The high-speed multiplication process can be carried out with Modified Booth's algorithm. We can reduce the quantity of products by half. This modified booth multiplier's computation time and the logarithm of the word length of operands are proportional to each other. The implemented multiplier is of 4-bits. The radix-4 Booth algorithm which is utilized here speeds up the multiplier and diminishes the space of the circuit. In this calculation, every other column is multiplied by 0 or +1 or +2 or - 1 or - 2, rather than moving and amassing every column of the Booth multiplier. Therefore, the use of this Booth algorithm can reduce number of the partial product by half. Depending on the multiplier bits, the encoding process of the multiplicand is performed by the base 4 Booth encoder. The overlapping process is used to compare three bits at a time. The grouping of the bits starts with the least significant bit. In the least significant bit, the first block uses only two bits of the Booth multiplier, and zero is assumed to be the third bit.

The table 2.1 shows functional operations of the radix-4 Booth encoder that comprises of eight distinct sorts of states.
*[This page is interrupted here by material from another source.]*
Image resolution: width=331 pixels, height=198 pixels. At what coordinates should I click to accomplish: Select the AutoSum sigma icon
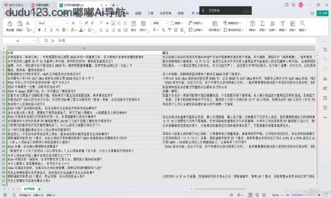(263, 23)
The results or multiplication of multiplicand with 0, 1, 2, -1 and - 2 are successively acquired during these eight states.

| Multiplier bits block |   |            | Recoded 1-bit pair |    | 2 bit booth |         |
|-----------------------|---|------------|--------------------|----|-------------|---------|
| <i>i</i> +1           | i | <i>i-1</i> | <i>i</i> +1        | i  | Multiplier  | Partial |
|                       |   |            |                    |    | Value       | Product |
| 0                     | 0 | 0          | 0                  | 0  | 0           | Mx0     |
| 0                     | 0 | 1          | 0                  | 1  | 1           | Mx1     |
| 0                     | 1 | 0          | 1                  | -1 | 1           | Mx1     |
| 0                     | 1 | 1          | 1                  | 0  | 2           | Mx2     |
| 1                     | 0 | 0          | -1                 | 0  | -2          | Mx-2    |
| 1                     | 0 | 1          | -1                 | 1  | -1          | Mx-1    |
| 1                     | 1 | 0          | 0                  | -1 | -1          | Mx-1    |
| 1                     | 1 | 1          | 0                  | 0  | 0           | Mx0     |

Table 2.1: Booth Recoding Table

The major steps for the radix-4 booth algorithm are given below:

- The first position sign bit is extended if required. It is done to ensure that the total number of bits is even.
- Then a zero is added to the right of the least significant bit of the multiplier.
- After the above steps, each partial product will 0, +1, -1, +2 or -2, according to the value of the vector.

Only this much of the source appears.